What are the economic effects of tariffs?
That question has been studied in detail dating back to Adam Smith’s “The Wealth of Nations” in 1776, and a general consensus was long ago agreed to among economists.
Tariffs decrease the health, happiness, and fortunes of those engaging in trade by:
- Steering trade toward inefficient producers.
- Encouraging the covert smuggling of goods.
- Rewarding political lobbies rather than productivity and creating vested special-interest groups that depend on government favors for profitability.
- Creating dead-weight losses as consumer costs typically far outweigh any gains to protected producers.
- Harming domestic producers by provoking retaliatory tariffs from other nations.

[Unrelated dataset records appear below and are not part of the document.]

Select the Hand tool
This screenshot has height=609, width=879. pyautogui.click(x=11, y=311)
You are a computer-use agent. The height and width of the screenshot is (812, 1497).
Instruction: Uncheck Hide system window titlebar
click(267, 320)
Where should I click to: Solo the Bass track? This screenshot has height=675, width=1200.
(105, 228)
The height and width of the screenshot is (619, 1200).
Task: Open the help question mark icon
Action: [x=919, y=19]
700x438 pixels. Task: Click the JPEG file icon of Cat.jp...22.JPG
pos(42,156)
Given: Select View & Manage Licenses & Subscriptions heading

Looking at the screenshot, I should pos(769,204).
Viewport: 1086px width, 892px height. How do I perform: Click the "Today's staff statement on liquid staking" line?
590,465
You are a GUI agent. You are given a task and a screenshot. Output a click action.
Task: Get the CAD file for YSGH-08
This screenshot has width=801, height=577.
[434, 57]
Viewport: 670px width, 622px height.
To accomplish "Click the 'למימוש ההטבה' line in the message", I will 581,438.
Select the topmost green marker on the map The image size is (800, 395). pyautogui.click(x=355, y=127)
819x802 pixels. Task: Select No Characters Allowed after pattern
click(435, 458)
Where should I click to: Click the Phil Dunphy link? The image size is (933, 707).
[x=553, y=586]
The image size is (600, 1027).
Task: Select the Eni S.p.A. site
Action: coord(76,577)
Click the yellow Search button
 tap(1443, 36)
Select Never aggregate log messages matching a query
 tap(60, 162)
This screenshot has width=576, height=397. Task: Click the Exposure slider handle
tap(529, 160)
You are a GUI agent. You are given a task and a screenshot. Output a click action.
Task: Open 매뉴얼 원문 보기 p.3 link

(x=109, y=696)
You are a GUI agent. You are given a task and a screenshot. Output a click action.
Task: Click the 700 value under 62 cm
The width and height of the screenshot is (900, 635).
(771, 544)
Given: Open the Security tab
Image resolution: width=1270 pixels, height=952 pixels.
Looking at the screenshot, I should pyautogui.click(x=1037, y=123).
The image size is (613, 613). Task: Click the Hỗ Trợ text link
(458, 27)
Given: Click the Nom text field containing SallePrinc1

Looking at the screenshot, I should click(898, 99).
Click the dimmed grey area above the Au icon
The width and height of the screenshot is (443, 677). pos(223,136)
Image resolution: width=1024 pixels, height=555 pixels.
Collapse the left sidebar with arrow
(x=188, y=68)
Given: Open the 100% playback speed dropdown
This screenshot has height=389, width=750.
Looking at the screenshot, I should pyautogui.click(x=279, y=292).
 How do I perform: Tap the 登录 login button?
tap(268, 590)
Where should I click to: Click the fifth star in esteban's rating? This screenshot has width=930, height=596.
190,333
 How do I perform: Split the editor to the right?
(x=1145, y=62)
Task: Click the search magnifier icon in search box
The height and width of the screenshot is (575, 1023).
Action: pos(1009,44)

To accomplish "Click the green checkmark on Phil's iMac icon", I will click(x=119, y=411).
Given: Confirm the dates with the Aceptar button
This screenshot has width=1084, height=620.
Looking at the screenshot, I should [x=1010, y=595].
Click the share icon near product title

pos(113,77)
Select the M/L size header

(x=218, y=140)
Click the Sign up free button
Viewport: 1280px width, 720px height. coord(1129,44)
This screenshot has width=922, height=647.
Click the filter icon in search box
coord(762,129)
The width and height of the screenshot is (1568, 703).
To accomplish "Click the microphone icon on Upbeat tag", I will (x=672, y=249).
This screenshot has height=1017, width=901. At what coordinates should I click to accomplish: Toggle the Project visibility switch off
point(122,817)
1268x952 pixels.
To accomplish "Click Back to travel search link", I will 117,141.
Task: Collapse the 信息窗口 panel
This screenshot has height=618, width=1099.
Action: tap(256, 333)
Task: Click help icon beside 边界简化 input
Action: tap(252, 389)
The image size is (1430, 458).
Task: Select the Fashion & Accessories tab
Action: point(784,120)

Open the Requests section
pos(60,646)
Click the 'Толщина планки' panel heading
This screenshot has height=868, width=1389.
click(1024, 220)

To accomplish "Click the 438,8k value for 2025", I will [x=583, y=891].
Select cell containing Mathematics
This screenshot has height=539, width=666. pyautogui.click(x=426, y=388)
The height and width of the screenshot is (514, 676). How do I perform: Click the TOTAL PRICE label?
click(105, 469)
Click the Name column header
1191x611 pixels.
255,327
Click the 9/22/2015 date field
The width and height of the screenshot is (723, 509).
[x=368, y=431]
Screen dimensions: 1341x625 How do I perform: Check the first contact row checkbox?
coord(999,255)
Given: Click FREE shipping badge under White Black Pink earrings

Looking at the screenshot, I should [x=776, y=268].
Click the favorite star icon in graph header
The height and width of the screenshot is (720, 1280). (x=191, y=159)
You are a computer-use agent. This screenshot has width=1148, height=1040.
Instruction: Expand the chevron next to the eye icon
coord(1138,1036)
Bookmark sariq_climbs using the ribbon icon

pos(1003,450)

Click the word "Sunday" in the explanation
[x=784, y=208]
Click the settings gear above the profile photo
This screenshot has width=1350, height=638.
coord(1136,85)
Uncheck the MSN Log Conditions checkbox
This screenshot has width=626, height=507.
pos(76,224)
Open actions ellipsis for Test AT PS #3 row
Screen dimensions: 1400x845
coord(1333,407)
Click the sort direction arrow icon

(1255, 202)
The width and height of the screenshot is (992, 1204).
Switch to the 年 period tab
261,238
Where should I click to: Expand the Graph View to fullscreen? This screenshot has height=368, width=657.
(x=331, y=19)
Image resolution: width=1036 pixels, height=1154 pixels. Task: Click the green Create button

- Increasing production costs of domestic producers that use imports in their production processes.
As these effects work their way through the economy, the result is reduced employment, slower growth, and a decline in dynamism and innovation.
Economists with the International Monetary Fund and the University of California at Berkeley have quantified the macroeconomic damage caused by tariffs in a recent National Bureau of Economic Research paper.
Their findings include:
- Statistically significant declines in domestic output and productivity occur when tariffs are increased.
- More unemployment and higher inequality occur.
- Raising tariffs in advanced economies during economic expansions is particularly harmful.
- Tariff increases are more damaging than tariff reductions are beneficial.
- The much-ballyhooed trade balance is barely affected by tariffs.
This National Bureau of Economic Research paper comes at a most opportune time because bad ideas are floating around Congress, including the proposed Reciprocal Trade Act (discussed here).
The Reciprocal Trade Act would inflict the kind of economic and real-life damage that generations of economists have been warning us about since at least Smith’s time in 1776—which was a very good year for economic theory and, of course, also a very good year for America.